RECORDED DATA Start Marker

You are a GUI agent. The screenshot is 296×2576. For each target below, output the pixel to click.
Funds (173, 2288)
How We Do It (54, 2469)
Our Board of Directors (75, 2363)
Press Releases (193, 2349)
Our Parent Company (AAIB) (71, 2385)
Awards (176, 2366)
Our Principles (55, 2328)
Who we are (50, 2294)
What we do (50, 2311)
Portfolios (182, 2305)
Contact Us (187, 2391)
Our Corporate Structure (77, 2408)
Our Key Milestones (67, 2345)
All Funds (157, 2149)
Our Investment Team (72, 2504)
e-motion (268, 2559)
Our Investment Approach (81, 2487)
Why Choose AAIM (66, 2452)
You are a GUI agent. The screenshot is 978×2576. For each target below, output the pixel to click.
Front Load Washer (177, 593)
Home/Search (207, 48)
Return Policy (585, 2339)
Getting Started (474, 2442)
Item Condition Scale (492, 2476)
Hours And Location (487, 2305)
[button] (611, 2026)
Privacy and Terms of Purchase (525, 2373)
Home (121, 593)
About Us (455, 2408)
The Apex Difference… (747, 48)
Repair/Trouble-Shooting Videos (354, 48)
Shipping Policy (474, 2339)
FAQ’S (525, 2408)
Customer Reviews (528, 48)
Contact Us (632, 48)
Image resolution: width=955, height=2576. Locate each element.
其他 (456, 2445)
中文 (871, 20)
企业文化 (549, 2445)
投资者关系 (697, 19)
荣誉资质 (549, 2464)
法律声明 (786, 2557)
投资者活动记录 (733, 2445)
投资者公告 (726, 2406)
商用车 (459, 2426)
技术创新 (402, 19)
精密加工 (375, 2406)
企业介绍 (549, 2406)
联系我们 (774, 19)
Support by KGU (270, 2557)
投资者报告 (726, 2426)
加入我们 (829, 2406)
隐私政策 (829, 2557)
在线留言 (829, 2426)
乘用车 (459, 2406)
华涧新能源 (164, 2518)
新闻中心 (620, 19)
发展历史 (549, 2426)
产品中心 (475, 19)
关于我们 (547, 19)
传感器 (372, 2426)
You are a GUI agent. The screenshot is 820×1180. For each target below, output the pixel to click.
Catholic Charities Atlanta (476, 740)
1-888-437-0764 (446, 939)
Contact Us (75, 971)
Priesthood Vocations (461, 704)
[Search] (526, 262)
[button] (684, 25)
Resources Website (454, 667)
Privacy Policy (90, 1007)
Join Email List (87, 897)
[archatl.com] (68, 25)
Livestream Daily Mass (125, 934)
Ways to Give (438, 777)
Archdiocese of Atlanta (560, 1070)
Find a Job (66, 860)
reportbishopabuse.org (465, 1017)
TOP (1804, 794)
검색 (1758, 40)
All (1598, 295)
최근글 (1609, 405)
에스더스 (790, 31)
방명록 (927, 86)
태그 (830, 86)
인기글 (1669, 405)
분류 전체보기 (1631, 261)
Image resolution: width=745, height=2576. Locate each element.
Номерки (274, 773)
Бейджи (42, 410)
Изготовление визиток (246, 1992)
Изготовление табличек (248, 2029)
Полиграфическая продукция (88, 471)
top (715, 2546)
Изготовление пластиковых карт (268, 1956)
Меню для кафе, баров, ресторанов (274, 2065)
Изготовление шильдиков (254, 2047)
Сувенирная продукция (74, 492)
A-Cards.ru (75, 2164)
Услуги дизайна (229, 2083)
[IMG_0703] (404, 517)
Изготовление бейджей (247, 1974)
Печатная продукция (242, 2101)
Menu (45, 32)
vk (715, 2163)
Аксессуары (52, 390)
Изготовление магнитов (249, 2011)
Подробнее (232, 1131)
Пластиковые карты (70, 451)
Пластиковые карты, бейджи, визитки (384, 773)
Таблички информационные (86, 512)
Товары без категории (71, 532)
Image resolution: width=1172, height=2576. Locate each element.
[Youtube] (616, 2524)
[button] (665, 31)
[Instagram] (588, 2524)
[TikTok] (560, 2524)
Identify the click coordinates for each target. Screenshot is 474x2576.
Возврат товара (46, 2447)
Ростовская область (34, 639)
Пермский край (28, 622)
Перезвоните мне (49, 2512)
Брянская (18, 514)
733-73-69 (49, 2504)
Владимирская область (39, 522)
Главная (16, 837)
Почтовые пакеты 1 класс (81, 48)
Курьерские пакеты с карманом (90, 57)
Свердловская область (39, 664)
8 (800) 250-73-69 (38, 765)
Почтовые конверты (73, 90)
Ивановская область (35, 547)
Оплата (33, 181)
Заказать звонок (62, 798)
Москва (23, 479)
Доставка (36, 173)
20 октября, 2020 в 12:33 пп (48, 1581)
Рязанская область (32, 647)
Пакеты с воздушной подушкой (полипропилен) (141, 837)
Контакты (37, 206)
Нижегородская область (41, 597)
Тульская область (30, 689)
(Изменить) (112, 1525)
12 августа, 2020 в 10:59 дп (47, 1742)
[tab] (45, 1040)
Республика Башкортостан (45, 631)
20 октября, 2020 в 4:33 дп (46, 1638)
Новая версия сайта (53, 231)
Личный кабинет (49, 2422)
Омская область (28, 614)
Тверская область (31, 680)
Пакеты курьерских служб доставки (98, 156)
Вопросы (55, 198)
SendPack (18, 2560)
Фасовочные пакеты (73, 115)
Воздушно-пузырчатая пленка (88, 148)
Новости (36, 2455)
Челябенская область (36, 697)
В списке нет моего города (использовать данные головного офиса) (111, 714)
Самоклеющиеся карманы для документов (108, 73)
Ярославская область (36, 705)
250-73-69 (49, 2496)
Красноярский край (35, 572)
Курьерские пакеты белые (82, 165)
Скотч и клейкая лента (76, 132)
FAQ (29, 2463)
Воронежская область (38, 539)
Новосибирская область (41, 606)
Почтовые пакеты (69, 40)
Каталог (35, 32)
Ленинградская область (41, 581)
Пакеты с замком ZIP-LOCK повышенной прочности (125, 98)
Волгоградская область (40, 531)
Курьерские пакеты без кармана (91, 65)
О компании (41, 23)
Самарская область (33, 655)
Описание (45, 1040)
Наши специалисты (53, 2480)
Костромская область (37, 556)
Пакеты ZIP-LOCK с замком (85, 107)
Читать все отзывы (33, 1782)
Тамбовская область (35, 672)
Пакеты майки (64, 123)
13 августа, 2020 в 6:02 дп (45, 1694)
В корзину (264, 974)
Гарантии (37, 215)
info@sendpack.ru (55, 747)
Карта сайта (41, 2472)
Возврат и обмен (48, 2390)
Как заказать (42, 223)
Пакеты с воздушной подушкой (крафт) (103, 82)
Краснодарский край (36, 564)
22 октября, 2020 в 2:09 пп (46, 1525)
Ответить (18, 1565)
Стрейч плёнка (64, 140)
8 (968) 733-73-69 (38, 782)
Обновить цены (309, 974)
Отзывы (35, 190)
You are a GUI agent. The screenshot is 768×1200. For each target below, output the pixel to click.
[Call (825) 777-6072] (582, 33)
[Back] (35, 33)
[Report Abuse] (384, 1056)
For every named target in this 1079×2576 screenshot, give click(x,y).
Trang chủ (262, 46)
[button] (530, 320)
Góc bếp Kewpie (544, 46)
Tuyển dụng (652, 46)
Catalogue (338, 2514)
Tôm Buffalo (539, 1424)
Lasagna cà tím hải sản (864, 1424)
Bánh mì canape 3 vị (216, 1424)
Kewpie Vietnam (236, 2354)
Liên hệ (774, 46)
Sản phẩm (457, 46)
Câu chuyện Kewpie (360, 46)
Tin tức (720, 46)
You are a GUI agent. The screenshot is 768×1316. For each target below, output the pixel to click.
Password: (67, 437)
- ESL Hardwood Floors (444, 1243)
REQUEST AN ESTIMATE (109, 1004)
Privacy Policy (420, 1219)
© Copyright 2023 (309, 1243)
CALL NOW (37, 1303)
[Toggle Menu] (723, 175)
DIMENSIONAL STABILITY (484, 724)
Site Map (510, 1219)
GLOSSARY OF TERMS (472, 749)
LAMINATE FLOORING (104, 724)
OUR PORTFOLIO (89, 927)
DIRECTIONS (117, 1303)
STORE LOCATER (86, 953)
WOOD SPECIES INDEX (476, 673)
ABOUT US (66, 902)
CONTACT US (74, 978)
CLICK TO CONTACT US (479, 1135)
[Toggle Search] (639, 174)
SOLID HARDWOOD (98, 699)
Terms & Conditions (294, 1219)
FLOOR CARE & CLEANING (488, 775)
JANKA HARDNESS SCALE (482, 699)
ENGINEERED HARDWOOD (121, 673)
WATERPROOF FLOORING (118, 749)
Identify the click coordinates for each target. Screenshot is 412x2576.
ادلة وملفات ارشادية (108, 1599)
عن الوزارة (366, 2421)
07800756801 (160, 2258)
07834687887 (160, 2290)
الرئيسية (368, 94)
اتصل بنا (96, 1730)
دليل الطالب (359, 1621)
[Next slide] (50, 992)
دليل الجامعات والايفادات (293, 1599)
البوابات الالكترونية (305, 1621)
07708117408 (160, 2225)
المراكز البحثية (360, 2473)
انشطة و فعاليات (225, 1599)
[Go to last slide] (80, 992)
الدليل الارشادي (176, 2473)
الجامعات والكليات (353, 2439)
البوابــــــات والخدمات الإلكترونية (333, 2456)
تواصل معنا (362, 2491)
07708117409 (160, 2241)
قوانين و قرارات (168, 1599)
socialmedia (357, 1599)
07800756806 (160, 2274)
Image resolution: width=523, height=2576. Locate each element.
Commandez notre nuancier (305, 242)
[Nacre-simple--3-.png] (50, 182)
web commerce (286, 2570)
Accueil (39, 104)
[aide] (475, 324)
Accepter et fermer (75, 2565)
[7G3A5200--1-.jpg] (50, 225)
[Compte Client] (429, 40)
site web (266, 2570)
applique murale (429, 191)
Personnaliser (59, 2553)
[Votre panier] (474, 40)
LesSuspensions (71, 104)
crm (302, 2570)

RECORDED DATA End Marker

Reproduce precisely, and with no line left out, each line from the top of the entries through the line that carries "精密加工 (375, 2406)".

You are a GUI agent. The screenshot is 296×2576. For each target below, output the pixel to click.
Funds (173, 2288)
How We Do It (54, 2469)
Our Board of Directors (75, 2363)
Press Releases (193, 2349)
Our Parent Company (AAIB) (71, 2385)
Awards (176, 2366)
Our Principles (55, 2328)
Who we are (50, 2294)
What we do (50, 2311)
Portfolios (182, 2305)
Contact Us (187, 2391)
Our Corporate Structure (77, 2408)
Our Key Milestones (67, 2345)
All Funds (157, 2149)
Our Investment Team (72, 2504)
e-motion (268, 2559)
Our Investment Approach (81, 2487)
Why Choose AAIM (66, 2452)
You are a GUI agent. The screenshot is 978×2576. For each target below, output the pixel to click.
Front Load Washer (177, 593)
Home/Search (207, 48)
Return Policy (585, 2339)
Getting Started (474, 2442)
Item Condition Scale (492, 2476)
Hours And Location (487, 2305)
[button] (611, 2026)
Privacy and Terms of Purchase (525, 2373)
Home (121, 593)
About Us (455, 2408)
The Apex Difference… (747, 48)
Repair/Trouble-Shooting Videos (354, 48)
Shipping Policy (474, 2339)
FAQ’S (525, 2408)
Customer Reviews (528, 48)
Contact Us (632, 48)
Image resolution: width=955, height=2576. Locate each element.
其他 (456, 2445)
中文 (871, 20)
企业文化 (549, 2445)
投资者关系 (697, 19)
荣誉资质 (549, 2464)
法律声明 (786, 2557)
投资者活动记录 (733, 2445)
投资者公告 (726, 2406)
商用车 (459, 2426)
技术创新 (402, 19)
精密加工 (375, 2406)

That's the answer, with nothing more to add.